Q: We hear a lot about “seeing your eye doctor regularly.” In school-aged children, ages 5 through 17, what does regularly mean?
At least once a year, likely more often if patient is high hyperope or has accommodative or binocular vision problems.
Q: What about preschoolers? Are there signs parents should look for that would indicate a trip the optometrist is necessary?
Skipping or re-reading lines has trouble with school work or reading, takes longer to do Homework, short attention span, trouble with up close work.
Q: Because many children may be too young to read, how is an eye exam conducted if they cannot read a snell chart?
Tumbling E chart or symbols chart are objective ways of testing and measuring RX.

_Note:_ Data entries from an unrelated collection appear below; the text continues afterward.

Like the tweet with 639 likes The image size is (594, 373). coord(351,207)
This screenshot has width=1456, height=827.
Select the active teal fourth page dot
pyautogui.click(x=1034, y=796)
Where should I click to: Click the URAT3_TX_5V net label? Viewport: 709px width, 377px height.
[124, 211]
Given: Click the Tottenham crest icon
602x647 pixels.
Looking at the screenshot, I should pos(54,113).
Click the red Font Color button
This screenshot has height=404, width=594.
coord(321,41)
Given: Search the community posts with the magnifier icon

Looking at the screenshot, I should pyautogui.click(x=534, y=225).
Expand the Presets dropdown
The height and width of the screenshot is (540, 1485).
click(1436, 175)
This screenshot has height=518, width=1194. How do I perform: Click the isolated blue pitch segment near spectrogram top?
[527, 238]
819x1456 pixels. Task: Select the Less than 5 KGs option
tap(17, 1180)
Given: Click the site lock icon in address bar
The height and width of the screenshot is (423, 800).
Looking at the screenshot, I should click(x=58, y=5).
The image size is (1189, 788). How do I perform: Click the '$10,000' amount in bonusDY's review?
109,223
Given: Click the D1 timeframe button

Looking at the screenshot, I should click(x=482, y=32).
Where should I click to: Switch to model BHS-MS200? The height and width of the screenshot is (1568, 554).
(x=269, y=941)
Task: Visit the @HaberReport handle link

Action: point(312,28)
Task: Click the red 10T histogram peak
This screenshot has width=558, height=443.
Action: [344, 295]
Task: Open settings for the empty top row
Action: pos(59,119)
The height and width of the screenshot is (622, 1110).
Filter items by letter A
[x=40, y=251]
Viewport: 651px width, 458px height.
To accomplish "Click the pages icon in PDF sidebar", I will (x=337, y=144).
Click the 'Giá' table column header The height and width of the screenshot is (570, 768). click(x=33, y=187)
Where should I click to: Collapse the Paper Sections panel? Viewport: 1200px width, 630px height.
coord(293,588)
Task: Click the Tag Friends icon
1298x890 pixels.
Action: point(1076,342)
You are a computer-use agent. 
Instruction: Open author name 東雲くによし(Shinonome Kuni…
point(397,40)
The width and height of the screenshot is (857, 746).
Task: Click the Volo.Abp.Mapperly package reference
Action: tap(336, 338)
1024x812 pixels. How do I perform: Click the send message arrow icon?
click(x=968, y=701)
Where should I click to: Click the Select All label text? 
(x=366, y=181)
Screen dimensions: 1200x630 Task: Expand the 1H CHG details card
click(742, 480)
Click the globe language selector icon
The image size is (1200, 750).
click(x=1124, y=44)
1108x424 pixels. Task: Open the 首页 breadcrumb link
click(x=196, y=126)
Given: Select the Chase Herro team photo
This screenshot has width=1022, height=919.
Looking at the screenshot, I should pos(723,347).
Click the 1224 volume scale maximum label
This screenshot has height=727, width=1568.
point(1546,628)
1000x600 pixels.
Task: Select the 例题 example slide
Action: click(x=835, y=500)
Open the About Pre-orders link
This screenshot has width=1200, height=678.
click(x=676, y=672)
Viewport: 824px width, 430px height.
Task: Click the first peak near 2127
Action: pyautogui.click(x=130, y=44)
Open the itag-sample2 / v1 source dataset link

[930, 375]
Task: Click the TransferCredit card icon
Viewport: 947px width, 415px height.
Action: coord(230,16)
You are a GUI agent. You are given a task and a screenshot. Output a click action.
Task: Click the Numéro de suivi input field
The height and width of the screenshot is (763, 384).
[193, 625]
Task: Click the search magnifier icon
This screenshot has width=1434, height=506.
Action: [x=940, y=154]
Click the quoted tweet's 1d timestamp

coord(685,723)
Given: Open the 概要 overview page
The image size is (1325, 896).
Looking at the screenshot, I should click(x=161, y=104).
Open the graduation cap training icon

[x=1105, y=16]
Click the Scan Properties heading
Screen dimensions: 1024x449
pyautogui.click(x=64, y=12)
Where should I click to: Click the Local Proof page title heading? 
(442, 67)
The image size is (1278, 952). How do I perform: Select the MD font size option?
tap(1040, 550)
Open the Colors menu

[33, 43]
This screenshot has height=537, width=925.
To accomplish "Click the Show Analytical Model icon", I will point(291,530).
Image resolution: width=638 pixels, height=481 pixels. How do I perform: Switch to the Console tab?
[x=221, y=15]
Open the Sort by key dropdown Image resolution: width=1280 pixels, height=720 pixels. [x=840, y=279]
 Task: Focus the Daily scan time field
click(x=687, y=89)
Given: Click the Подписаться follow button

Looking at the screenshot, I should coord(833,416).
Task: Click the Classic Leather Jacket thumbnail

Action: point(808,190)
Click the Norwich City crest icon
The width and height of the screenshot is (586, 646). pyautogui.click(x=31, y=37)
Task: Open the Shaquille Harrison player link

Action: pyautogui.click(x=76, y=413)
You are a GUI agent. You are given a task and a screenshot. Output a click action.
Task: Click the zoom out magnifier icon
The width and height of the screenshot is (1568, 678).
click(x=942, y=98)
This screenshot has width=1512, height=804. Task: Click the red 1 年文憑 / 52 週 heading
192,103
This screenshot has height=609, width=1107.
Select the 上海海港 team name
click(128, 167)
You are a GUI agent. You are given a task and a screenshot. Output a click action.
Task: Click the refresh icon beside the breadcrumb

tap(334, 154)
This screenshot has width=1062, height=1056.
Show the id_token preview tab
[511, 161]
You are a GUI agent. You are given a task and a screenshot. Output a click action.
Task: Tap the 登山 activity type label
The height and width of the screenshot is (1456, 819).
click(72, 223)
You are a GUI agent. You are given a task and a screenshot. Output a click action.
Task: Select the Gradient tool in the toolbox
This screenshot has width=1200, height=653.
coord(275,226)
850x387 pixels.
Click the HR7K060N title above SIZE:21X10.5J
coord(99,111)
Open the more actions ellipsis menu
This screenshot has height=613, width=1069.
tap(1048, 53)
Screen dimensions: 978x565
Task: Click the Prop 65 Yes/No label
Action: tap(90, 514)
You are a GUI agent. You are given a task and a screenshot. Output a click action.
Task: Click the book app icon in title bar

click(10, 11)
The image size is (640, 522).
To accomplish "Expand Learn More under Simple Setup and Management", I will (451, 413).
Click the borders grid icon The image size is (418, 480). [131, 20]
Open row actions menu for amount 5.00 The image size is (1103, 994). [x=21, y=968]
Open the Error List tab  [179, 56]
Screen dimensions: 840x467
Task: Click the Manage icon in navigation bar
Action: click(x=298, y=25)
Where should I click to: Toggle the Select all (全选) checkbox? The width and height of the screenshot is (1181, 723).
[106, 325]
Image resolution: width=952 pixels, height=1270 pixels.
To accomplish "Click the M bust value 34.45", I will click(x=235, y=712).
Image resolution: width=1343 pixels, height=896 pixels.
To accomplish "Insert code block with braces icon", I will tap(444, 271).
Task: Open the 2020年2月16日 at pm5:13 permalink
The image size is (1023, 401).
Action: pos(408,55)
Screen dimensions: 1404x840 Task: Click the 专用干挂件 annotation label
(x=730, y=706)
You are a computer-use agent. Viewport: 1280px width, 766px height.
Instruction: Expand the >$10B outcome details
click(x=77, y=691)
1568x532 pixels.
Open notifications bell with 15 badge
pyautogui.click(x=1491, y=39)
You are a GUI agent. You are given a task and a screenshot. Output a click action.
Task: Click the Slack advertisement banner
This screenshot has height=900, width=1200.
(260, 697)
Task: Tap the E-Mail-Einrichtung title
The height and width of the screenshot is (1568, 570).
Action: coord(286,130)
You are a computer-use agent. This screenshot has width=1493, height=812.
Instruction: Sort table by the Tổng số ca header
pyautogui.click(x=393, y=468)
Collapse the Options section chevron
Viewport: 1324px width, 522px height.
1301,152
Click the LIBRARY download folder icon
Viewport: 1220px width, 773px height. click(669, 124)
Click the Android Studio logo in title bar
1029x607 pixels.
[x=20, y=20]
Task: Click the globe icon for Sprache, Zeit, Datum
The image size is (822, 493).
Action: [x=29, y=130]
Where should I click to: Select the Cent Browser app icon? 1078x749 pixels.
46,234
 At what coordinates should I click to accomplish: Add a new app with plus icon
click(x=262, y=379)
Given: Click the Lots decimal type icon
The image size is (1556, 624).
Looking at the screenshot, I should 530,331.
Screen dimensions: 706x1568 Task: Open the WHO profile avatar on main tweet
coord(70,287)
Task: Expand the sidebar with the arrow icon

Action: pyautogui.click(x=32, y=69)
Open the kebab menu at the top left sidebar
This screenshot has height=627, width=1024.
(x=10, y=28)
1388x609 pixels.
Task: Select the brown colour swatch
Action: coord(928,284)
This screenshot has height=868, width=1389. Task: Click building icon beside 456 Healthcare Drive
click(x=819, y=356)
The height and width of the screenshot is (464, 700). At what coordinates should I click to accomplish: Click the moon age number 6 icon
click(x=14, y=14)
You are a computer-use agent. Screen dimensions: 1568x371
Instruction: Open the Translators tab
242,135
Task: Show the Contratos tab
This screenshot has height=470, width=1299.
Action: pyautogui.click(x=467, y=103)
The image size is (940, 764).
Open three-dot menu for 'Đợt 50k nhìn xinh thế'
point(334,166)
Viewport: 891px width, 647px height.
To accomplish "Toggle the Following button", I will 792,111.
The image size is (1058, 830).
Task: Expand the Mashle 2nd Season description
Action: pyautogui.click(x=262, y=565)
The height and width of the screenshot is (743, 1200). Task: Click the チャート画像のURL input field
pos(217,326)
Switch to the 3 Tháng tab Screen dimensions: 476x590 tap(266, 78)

Q: One of the greatest tasks of a school-aged child is learning to read and in older children, the amount of reading required. What should parents be on the lookout for concerning their child’s reading and potential vision problems?
See Question 2.
Q: We often discuss vision problems as they relate to sitting in a classroom, but what about the playground or vision acuity’s effect on socialization and play? Hand eye coordination – pursuits being able to effectively track large objects like balls.
Q: Today it seems that many children are very quickly diagnosed as learning disabled or dyslexic. How does vision play into the problems and what are the differences?
1 in 10 children has vision problems that impact on learning many incorrectly DX when they may have binocular vision disorder.
Q: We have many choices today correct our vision. What do you recommend as the earliest age for contact lenses?
When a child is responsible and mature enough to understand using a medical device and follow instructions.
Q: Vision Therapy appears to be making a comeback and is being utilized by some students to address their vision problems. Can you talk about vision therapy and when it is right for your child?
Individualized progressive visual enhancement programs conducted in and out of office with sessions done bi-weekly and Homework done daily by the patient. This helps patients develop visual skills that are fundamental to learning and they are able to accurately and effectively participate in the classroom, in sports and in life. This adapts how a child or adult process visual information.